Non solo Australia – Anche il Parlamento Europeo punta a regolamentare il rapporto tra i colossi del web e gli editori. Finora l’unico paese europeo in cui è stato siglato un accordo per il pagamento di contenuti giornalistici diffusi online è la Francia. Secondo il Financial Times però si sta vagliando la possibilità di emendare le due principali direttive proposte dalla Commissione Europea per regolamentare il mondo digitale, il Digital Service Act e il Digital Market Act. L’idea è quella di introdurre l’obbligo di accordi economici più puntuali e definiti,  seguendo così il modello australiano.
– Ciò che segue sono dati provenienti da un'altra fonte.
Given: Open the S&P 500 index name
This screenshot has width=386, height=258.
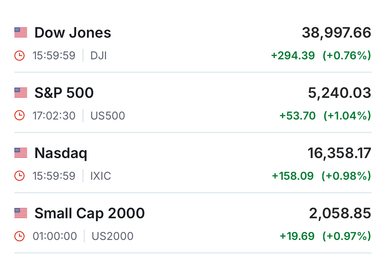Looking at the screenshot, I should (x=64, y=93).
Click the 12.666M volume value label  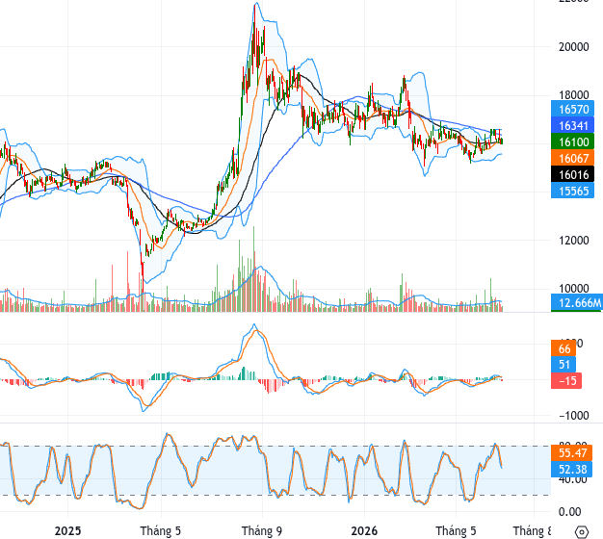tap(577, 303)
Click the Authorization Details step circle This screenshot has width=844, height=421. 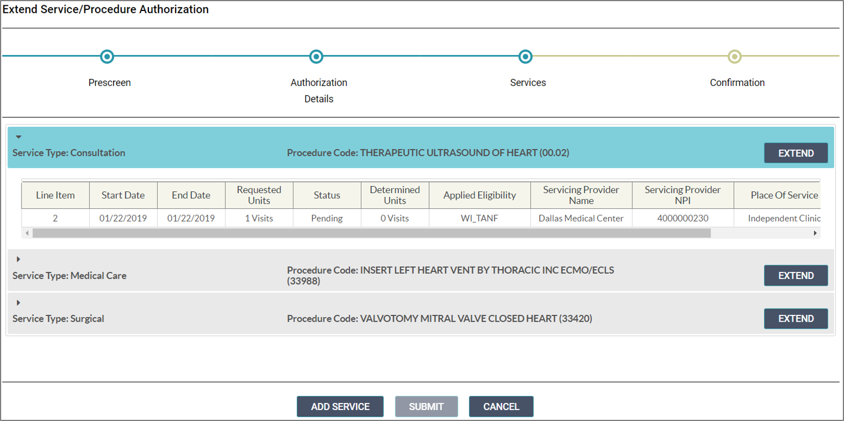pos(316,56)
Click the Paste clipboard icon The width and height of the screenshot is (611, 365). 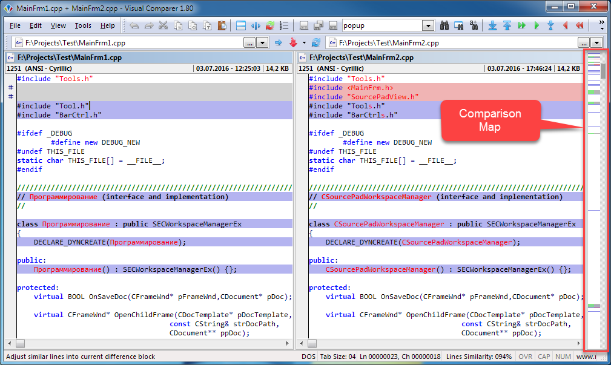(222, 25)
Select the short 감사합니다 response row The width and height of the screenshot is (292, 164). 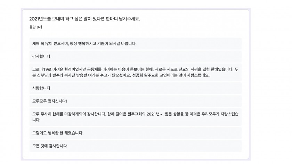click(x=135, y=56)

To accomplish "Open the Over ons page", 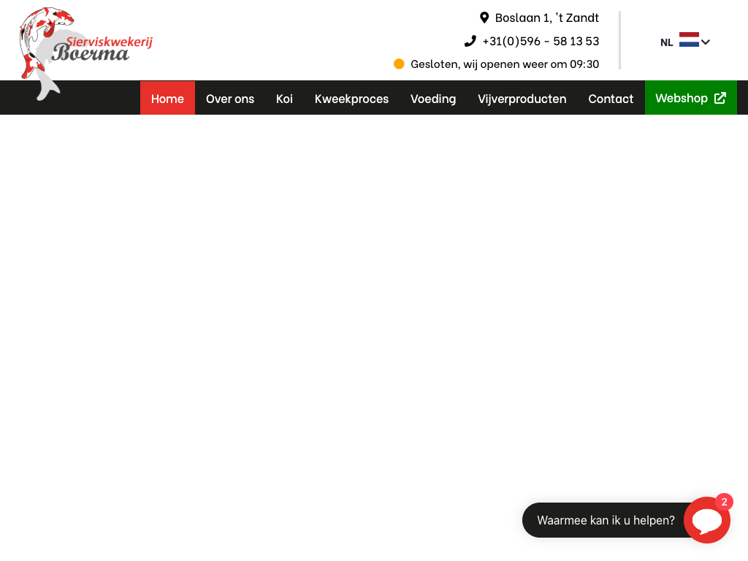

Con la direttiva sul copyright del 2019 ad oggi gli editori hanno diritto ad un equo compenso per i loro contenuti che le varie piattaforme diffondono ma non sono previste sanzioni in caso di inadempienze.

Murdoch e BigG – È stato presentato come un «accordo storico» quello tra BigG e News Corp, la società di Rupert Murdoch che controlla la maggior parte dei media australiani ma anche testate come il Wall Street Journal e il New York Post negli Stati Uniti o il Times e il Sun nel Regno Unito. Per i prossimi tre anni, Google ha annunciato che garantirà «pagamenti significativi» ai vari editori del gruppo per indicizzare gli articoli su Google News Showcase, la piattaforma nata a fine 2020 e che aggrega i contenuti di oltre 400 testate. L’accordo tra News Corp e il colosso di Mountain View prevede anche la creazione di una nuova piattaforma su abbonamento, la condivisione delle entrate pubblicitarie, oltre a «investimenti significativi nel video giornalismo innovativo» attraverso la sua piattaforma proprietaria Youtube. Per il Ceo di News Corp Robert Thomson, l’accordo avrà «un impatto positivo sul giornalismo in tutto il mondo».